Ada dua tinjauan:
1. Dari tinjauan sejarah
Perintah sholat pertama kalinya turun di Makkah dalam peristiwa isro'
Mi'roj. Saat itu Umat Islam Masih sedikit dan selalu diintimidasi kaum
kafir Quraisy. Sehingga saat siang hari disaat pada umumnya orang kafir
berada diluar rumah maka karena khawatir ketahuan dan dianiaya sehingga
Umat Islam saat itu melakukan sholat dengan suara pelan (pada rokaat
satu dan dua) agar tidak terdengan kaum kafir. Sehingga sholat dhuhur
dan ashar dilakukan secara suara sirr (pelan).

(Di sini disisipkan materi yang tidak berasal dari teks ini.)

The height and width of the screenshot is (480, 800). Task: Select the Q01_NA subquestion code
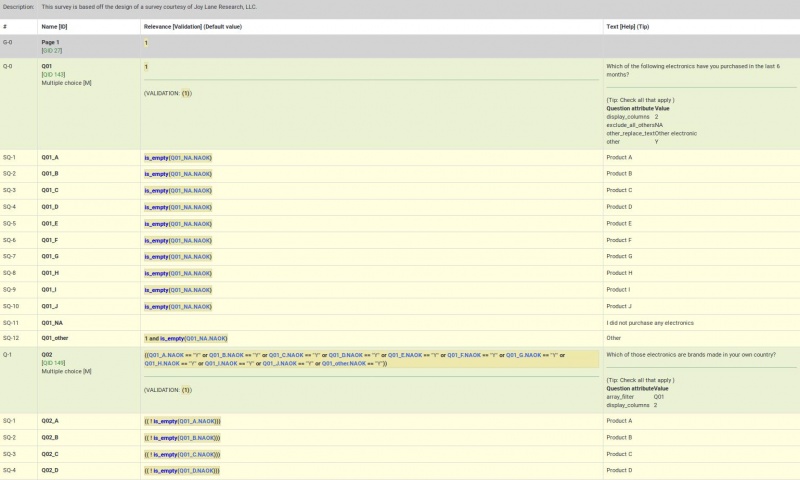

Berbeda halnya dengan sholat malam yakni maghrib ,isya' dan shubuh
dimana pada umumnya kaum kuffar sudah pada kembali kedalam rumah mereka
maka umat Islam pada saat itu melakukan sholat dengan suara jahr (keras)

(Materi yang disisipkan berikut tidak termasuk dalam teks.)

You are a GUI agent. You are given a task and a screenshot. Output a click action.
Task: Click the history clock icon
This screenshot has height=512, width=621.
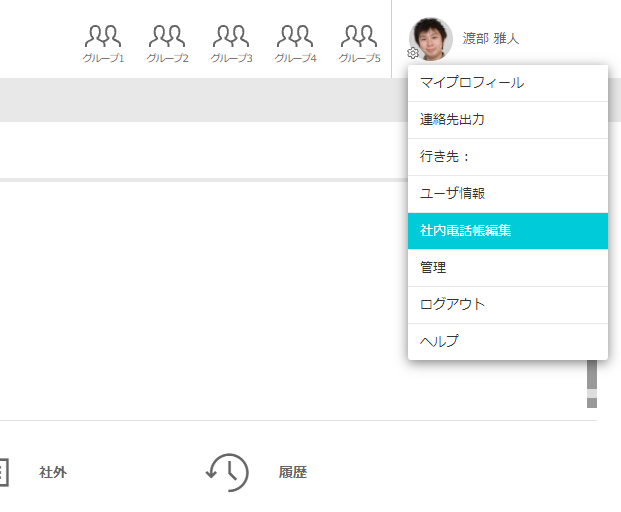227,472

karena tidak khawatir terdengar kaum kuffar.
Pertanyaannya mengapa sholat Jum'at yang notabene dilakukan siang hari
bacaanya dikeraskan? Jawabannya karena perintah sholat Jum'at saat itu
Umat Islam sudah berada di Madinah dengan keadaan aman dan bahkan umat
Islam saat itu pengikutnya sudah semakin banyak yang otomatis tidak
khawatir diganggu musuh. Sehingganyalah saat itu sholat Jum'at dilakukan
dengan bacaan keras.
2. Dari tinjauan fiqh
Sebagaimana diterangkan dalam kitab I’anah althalibin:
قَوْلُهُ : ( يُسَنُّ الْجَهْرُ ) أَيْ وَلَوْ خَافَ الرِّيَاءَ قال ع ش
وَالْحِكْمَةُ فِي الْجَهْرِ فِي مَوْضِعِهِ أَنَّهُ لَمَّا كَانَ
اللَّيْلُ مَحَلَّ الْخَلْوَةِ وَيَطِيْبُ فِيْهِ السَّمْرُ شُرِعَ
الْجَهْرُ فِيهِ طَلَبًا لِلَذَّةِ مُنَاجَاةِ الْعَبْدِ لِرَبِّهِ ،
وَخُصَّ بِالْأَوَّلَيَيْنِ لِنَشَاطِ الْمُصَلِّي فِيهِمَا وَالنَّهَارُ
لِمَا كَانَ مَحَلَّ الشَّوَاغِلِ وَالِاخْتِلَاطِ بِالنَّاسِ طُلِبَ فِيهِ
الْإِسْرَارُ لِعَدَمِ صَلَاحِيَّتِهِ لِلتَّفَرُّغِ لِلْمُنَاجَاةِ ،
وَأُلْحِقَ الصُّبْحُ بِالصَّلَاةِ اللَّيْلِيَّةِ لِأَنَّ وَقْتَهُ لَيْسَ
مَحَلًّا لِلشَّوَاغِلِ. (اعانة الطالبين ج 1 صحـ 179 دار ابن عصاصه)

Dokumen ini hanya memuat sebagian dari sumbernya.